Chemical spills and explosions, acts of terrorism, industrial accidents. They leave me cold. It’s too much. ‘One death is a tragedy. A million is a statistic.’ I want to see them. I want that connection, to be able to see the space they took up. I want to see the look on their faces.
 
‘Hey Man, Nice Shot’
 
Sometimes they oblige you. Budd Dwyer was one such man. If I was a novelist I would tell you that Dwyer had a tragic life. That he was an American politician, innocent as a baby in his own bland Pennsylvanian mind but corrupt, more or less, according to the United States Attorney who found him guilty of accepting bribes. That on January 22nd, the day before he was due to be sentenced, he called a press conference. But I’m not a novelist. Play. Six different television stations are filming as Budd Dwyer takes the stage. He looks nervous and agitated. He gives a speech. ‘My life has changed for no reason.’ ‘People who call and write and feel exasperated and helpless.’ ‘People have said why bother, no one cares, you’ll look foolish.’ He’s sweating, agitated.
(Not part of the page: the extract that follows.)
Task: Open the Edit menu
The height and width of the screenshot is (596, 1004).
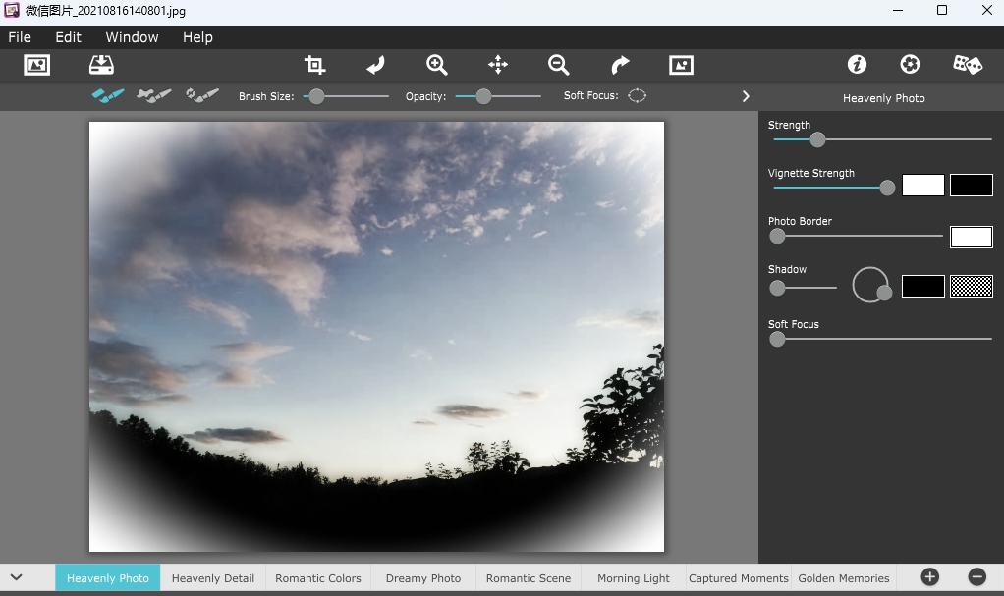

He gives an envelope to each of his three staffers. He opens another envelope, pulls out a Smith and Wesson revolver. A classic choice, the choice of a man looking for the right tool for the job. Look at your face. Don’t worry he’s a thoughtful man. ‘Don’t, don’t this will hurt someone!’ He doesn’t let anyone near him. He knows exactly what he’s about to do. A man who spent 47 years working for the American justice system is about to choke on it. Having pushed the gun into his mouth and pulled the trigger, Budd Dwyer draws a bloody veil over his face and his decades in office. His suicide is broadcast across America to a midday audience.
 
In the Absence of St Christopher. Rewind. Pause.
 
This is one of my favourites. I found the cassette at the side of the road like a dead animal. Took it home and played it over and over. Always from the beginning. Forty minutes of anticipation. Can you see it raining? It registers as static on the recording. Difficult to clear off. It’s CCTV footage: we have a God’s eye view. (You’re shaking? That’s alright. It used to have the same effect on me. Try not to move.) See the headlights in the distance now. That key begins to turn in the lock again. The car is already starting to aquaplane as it approaches the junction and when it passes under the streetlamp furthest from the camera you get to see the driver’s face imploding in panic. The second street light reveals a small boy in the passenger seat. Five, maybe six. No seat belt. Easy to miss him. I did. The first time. By the time they reach the third street lamp they are wildly out of control. Like a lover kept from his beloved for months, the car bonnet wraps itself around a traffic signal as the windscreen explodes, ecstatic. The frame rate on this one is slower, you barely get to see the miraculous flying child, momentum chewing on gravity, before he bounces to a stop on the dumb stripes of a pelican crossing. An object lesson in irony. Black and white and red all over. Walk. Don’t walk.
 
(You’ll just feel a small scratch. Don’t move.) Sometimes you don’t need the visual at all. Sometimes you can just listen for it. It’s more intimate I think. Which emergency service do you require? The men and women that take those calls. Putting you through. I wonder sometimes how many of them are like me. The tapes are easy enough to get hold of. Not premium rate, not X-rated, they are as soothing as an opiate. The hysteria that melts into a smothered silence. Sometimes a gunshot, sometimes a gurgle. You know. You always know. Are you cold? You look cold.
 
 
Method Acting. Play.
 
Tommy Cooper died on stage. You are too young to remember him I think. Caught on camera in the act of bowing out. Somewhere in my collection there is a film of a music hall performance. The camera is static. Theatre goers file in, take their seats folding themselves into appropriate shapes. They watch the show, the lights fade up and down like the swell of the sea. Applause. They stand and leave as if on rails. Leave the auditorium empty. Almost empty. One seat at the back right remains occupied. An elderly lady who metamorphosed from actor to prop at some point in the performance. You might think it is too dark to see exactly when the Hamlet to Yorick switch takes place but I watch this tape especially carefully. Even in the dark it’s possible to hear that key turn in its lock.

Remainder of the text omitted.